入浴用チェア(シャワーキャリー)


     



 洗い場で用いるいすで、キャスターや車輪が付いていて可動するもの。主に居室や脱衣場から洗い場への移動のためと、そのままシャワー浴を行うために使用される。後方が大きく開いていてトイレ便器に合わせられるものは、トイレチェアとしても兼用できる。また、汚物用ポットを付けてポータブルトイレ(コモード)として使用できるものもある。
 
1.シャワーキャリーの使用目的や求める条件を明確にする。

2.座位の安定が必要な場合
1)座る人の姿勢保持能力を確認する。
2)背もたれやアームレストの高さが高く、大きめのものが良い。
3)フットレストは足部全体が安定して乗せられる大きさのものにする。
4)前方への転落を防止するため、前面での支持バーなどのあるものにする。
5)座る人が小柄な場合はアームレスト間の内幅が大きすぎないものにする。
6)座る人の臀部の大きさに比して、座面のU字型カットが大きすぎないものにする。

3.室内移動のしやすさが必要な場合
1)室内のスペースが狭い、または通行幅が狭い場合には全幅や全長がなるべく狭いものが良い。
2)通行場所に段差がある場合は、車輪が大きいものやティッピングが可能なもの、比較的軽量なものを選択する。
3)介助者の体格に合った位置のグリップのほうが押しやすい。

4.洗体のしやすさが必要な場合
1)身体への接着面が少ないものにする。
2)座面にU字型カットがあるものを選択する。
3)座面や背もたれの形状や素材は、洗体や洗髪の泡がすぐに洗い流せるものが良い。
4)座っている人の座位が安定しており、なおかつ前かがみ姿勢をとれる場合には、背中を洗う際に背もたれが折れる(または外れる)ものがよい。
5)洗体のしやすいものでは、洗体や洗髪を座っている本人による自立動作へと導くことができる。

5.移乗介助を軽減する場合
1)座面の高さは移乗対象のものと同じくらいのものを選択するか、調節する。
2)側方または前後方向に揺らしても安定しているような全体のバランスが良いものにする。
3)立位をとって移乗する場合は、全体が安定してアームレストが握りやすく、フットレストが可動して足部スペースが大きく空くもの(かかとが後方に引けるもの)にする。
4)立位が困難な場合は、アームレストは可動して側面が空くものにする。
5)ブレーキロックによる制動性の高いものにする。

6.リフトを使用する場合
1)吊具が引っかからないよう、本体には突起部の少ないものがよい。
2)背もたれはなるべく身体への接着面が狭いほうが吊り具を装着させやすい。
 
【一般的な使用方法】
1.ベッドまたは車いすなどから移乗する。

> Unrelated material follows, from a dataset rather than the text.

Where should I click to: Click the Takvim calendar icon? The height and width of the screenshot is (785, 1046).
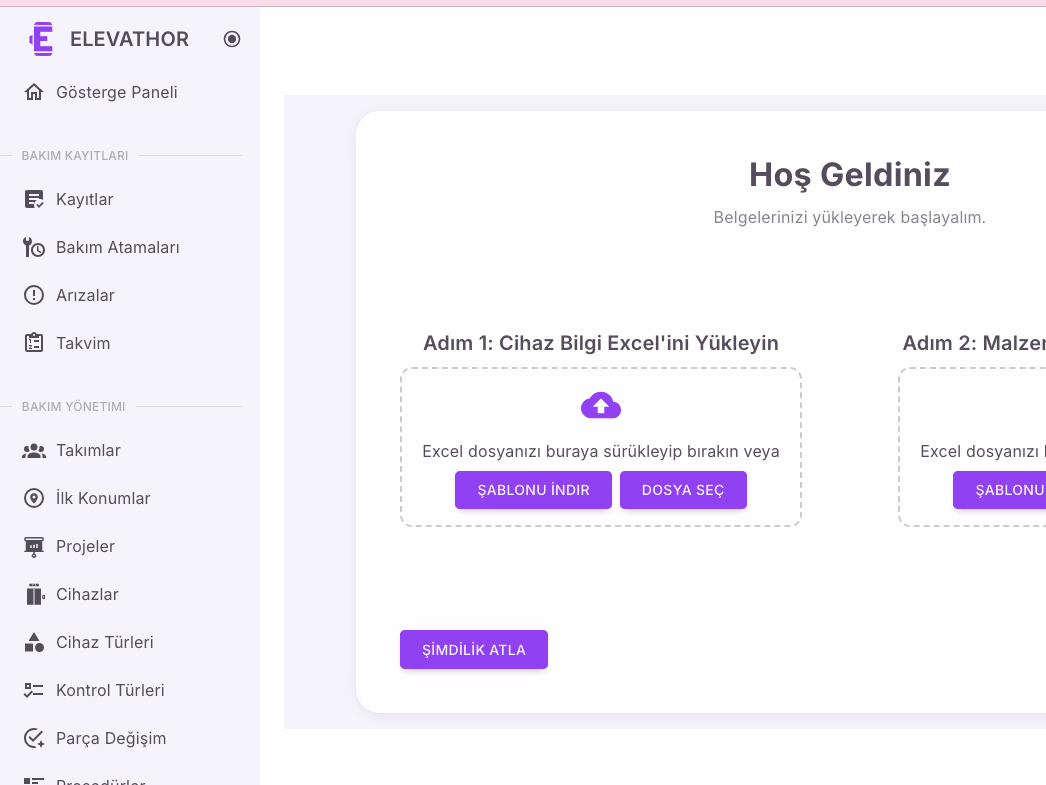pyautogui.click(x=34, y=344)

その際、ブレーキロックを必ず行う。アームレスト・フットレストが可動するものはあらかじめ移乗しやすいようにしておく。
2.脱衣については、下衣は移乗の前にしておくほうが介護しやすい。上衣は座位が安定している人であれば、移乗の前後どちらでもよい。
3.アームレストは元の位置に戻し安全性を確認する。フットレストには足部を乗せる。
4.ブレーキロックを解除し、シャワーキャリー本体を洗い場まで移動させる。段差の大きな所は後ろ向きで走行する。
5.洗い場では、そのまま洗体や洗髪、シャワーなどを行う。その際ブレーキロックは必ずかけるようにする。
6.浴槽へ移乗する際は、フットレストから足部を下ろし、アームレストが可動するものは移乗しやすいようにして行う。
7.入浴後は、本体の水分をタオル等で拭き取る。そのまま脱衣場などへ移動すると、かなりの水滴が落ち、床面が濡れてしまうので注意する。

【リフトを使用する場合】
1.洗い場(リフトによっては脱衣場)への移動までは上記と同様。
2.吊具を身体に装着する。装着方法は、車いすからリフトで移乗する場合と同様である。シャワーキャリー本体の突起部などにシートが引っかからないように注意する。また居室などであらかじめ座面に敷いておく方法もある。
3.シャワーキャリーの座面がリフトの吊具を兼用しているものは、上記までが省略される。
4.吊具をリフト本体に接合する。
5.吊具ごと座っている人を持ち上げ、浴槽へ入れる。
6.浴槽から出る場合はシャワーキャリーを確実に固定し、正しく着座するように注意する(以下「吊り上げ式床走行リフト」を参照)。

【トイレキャリーとして使用する場合】
1.下衣脱衣後、キャリーに移乗する。
2.トイレまで移動し、後ろ向きに便器にアクセスする。